→ **Aim of the exercise**
Would you reproduce exactly, and only, the lines starting at the one with "You are a GUI" and ending at the last line of the data, with both included? Leave the pictures out.

→ **Data to use**
+--

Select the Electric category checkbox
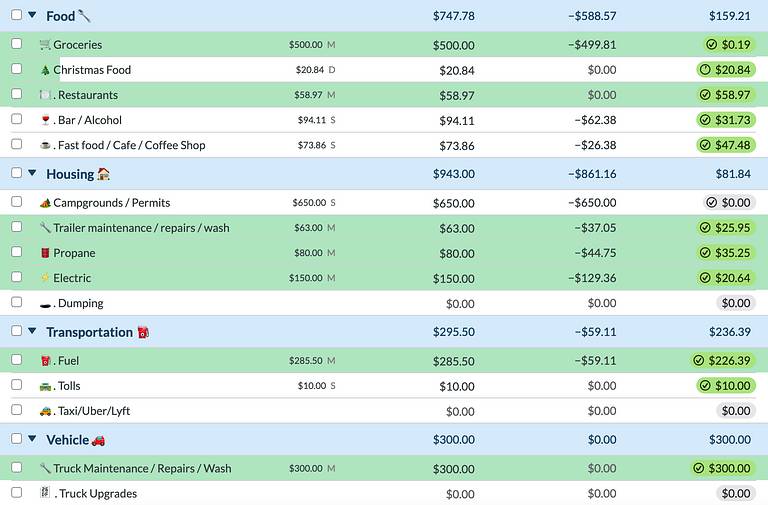Viewport: 768px width, 505px height. (17, 277)

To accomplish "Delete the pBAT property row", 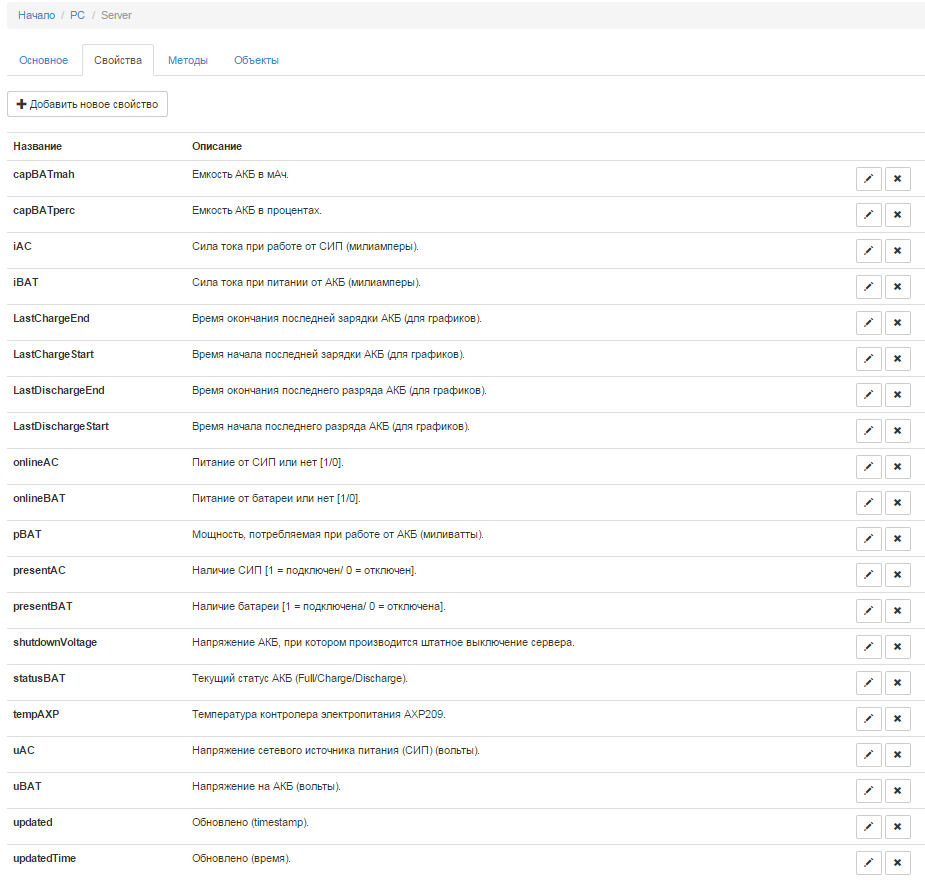I will tap(897, 539).
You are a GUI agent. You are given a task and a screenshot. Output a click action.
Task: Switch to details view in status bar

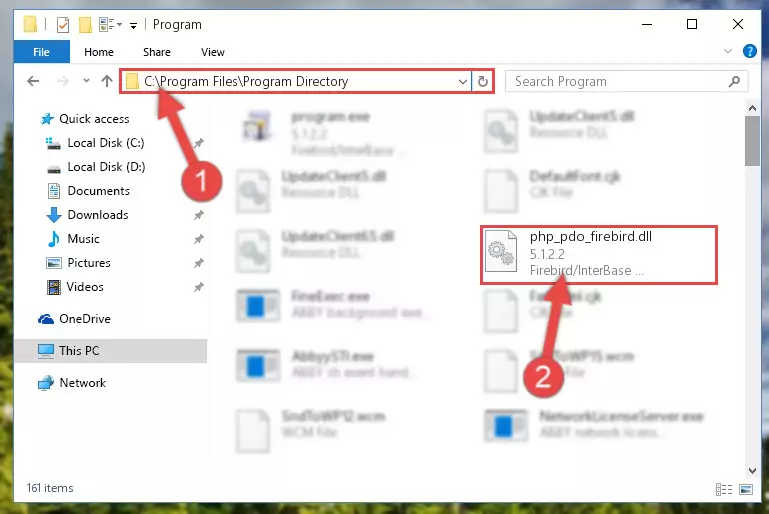tap(724, 489)
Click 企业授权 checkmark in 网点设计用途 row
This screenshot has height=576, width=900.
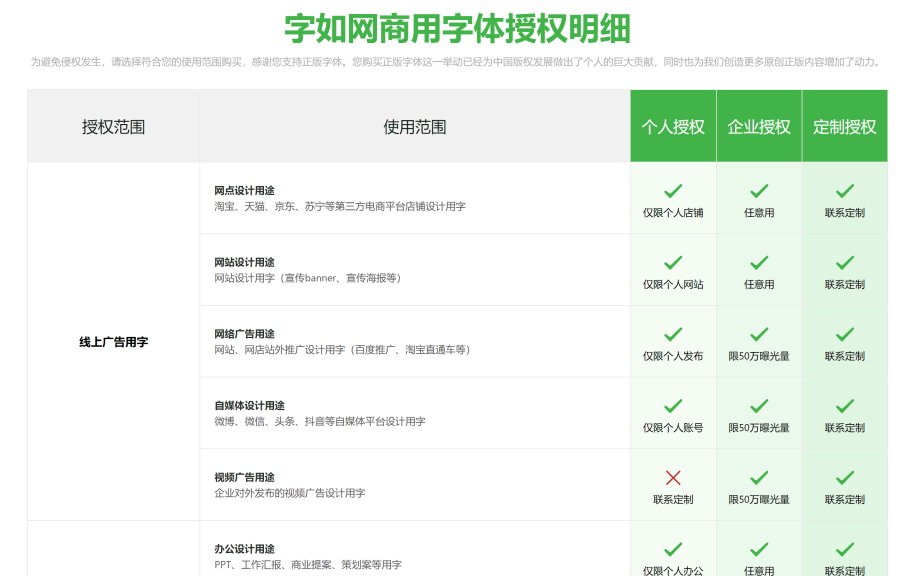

+--

→ **Expected answer**
You are a GUI agent. You are given a task and a screenshot. Output a click action.
Task: Switch to details view in status bar

tap(724, 489)
Click 企业授权 checkmark in 网点设计用途 row
This screenshot has height=576, width=900.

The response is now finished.